**Task to complete:** Reproduce the entries shown below only from the line with "Where should I click to: Click" down to the line with "This screenshot has height=864, width=1400.", keeping both end lines and copying each one exactly.

**Available data:**
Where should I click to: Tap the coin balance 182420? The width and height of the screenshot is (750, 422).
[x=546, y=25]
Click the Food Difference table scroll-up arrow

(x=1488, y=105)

...

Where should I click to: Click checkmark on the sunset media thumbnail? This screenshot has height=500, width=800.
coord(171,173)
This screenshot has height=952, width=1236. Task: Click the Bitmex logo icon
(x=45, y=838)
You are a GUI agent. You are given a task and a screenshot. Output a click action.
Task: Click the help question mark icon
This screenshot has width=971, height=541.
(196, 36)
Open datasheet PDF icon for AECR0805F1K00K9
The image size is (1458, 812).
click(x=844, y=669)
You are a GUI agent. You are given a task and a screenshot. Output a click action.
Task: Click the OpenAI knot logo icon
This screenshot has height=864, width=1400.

**Response box:**
Where should I click to: Click checkmark on the sunset media thumbnail? This screenshot has height=500, width=800.
coord(171,173)
This screenshot has height=952, width=1236. Task: Click the Bitmex logo icon
(x=45, y=838)
You are a GUI agent. You are given a task and a screenshot. Output a click action.
Task: Click the help question mark icon
This screenshot has width=971, height=541.
(196, 36)
Open datasheet PDF icon for AECR0805F1K00K9
The image size is (1458, 812).
click(x=844, y=669)
You are a GUI agent. You are given a task and a screenshot. Output a click action.
Task: Click the OpenAI knot logo icon
This screenshot has height=864, width=1400.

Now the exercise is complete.